State Sen. Pete Goicoechea, R-Eureka, remembers visiting Mount Charleston in 2013 during a wildfire that burned 28,000 acres of the Spring Mountains. Looking around the houses on the mountain outside Las Vegas, he saw fuel everywhere.
“It scared me to death,” he said. “There’s people that have their houses built around huge pine trees and if you get a (wildfire), it’s going up. You can burn your house down.”
A legislative committee is examining the impact of wildfires in Nevada and will propose bills for the 2021 Legislature to consider to mitigate the danger. It met for the first time Tuesday.
The initial meeting focused mainly on existing fire prevention efforts, but lawmakers discussed a potential program to reduce the fire risk around Mount Charleston.

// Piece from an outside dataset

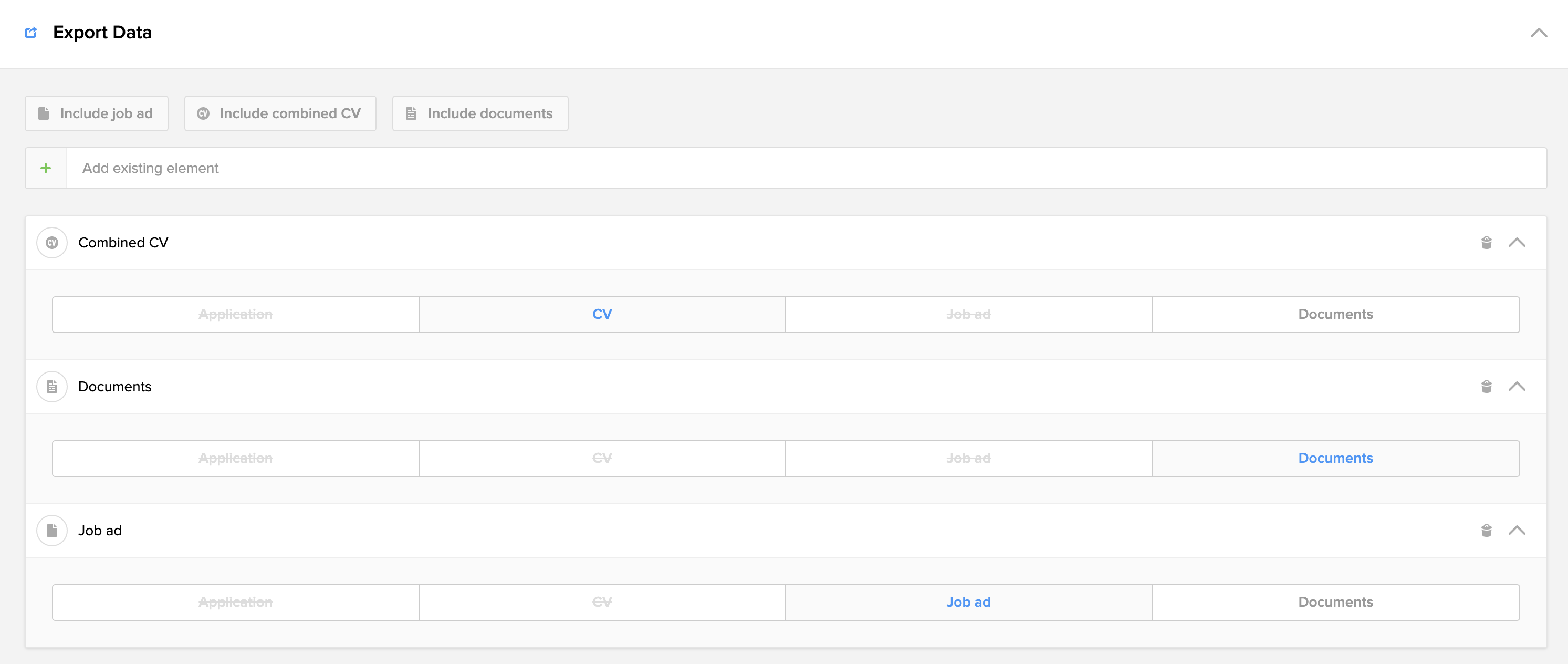Select Documents segment in Job ad section
This screenshot has width=1568, height=664.
point(1335,602)
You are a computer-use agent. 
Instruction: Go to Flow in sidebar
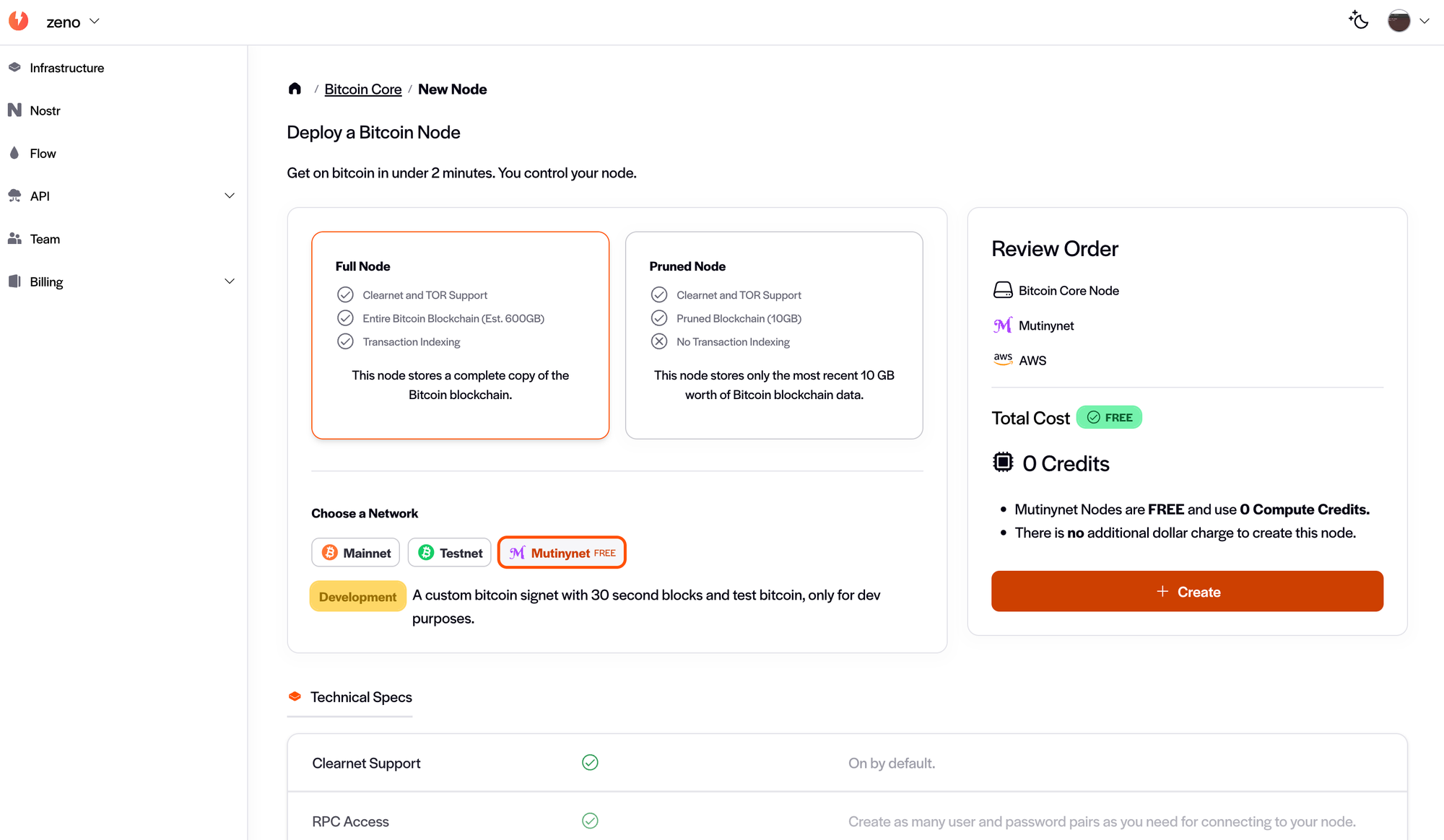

After the meeting, Goicoechea and Assemblywoman Heidi Swank, D-Henderson, who chairs the committee, said a measure could be implemented similar to one by the Southern Nevada Water Authority that offers a rebate of $3 a square foot to remove grass and replace it with desert landscaping.
A similar subsidy could be offered if residents took steps to mitigate the amount of undergrowth around their homes to create a fire buffer.
Swank said the impact of wildfires in Nevada is not the same as in a state like California, where fires often reach densely populated areas. Wildfires in Nevada generally break out in rural areas, impacting wildlife habitats and the livelihoods of ranchers and farmers.
But populated areas around the Spring Mountains and Lake Tahoe are also at risk, Goicoechea said.
The committee can propose up to five bills.
“There could be a lot of different things,” Swank said. “It depends on what the committee kind of wants to do. I mean, we’ve got three more meetings where we need to get lots of different voices at the table so that we can come up with some ideas.”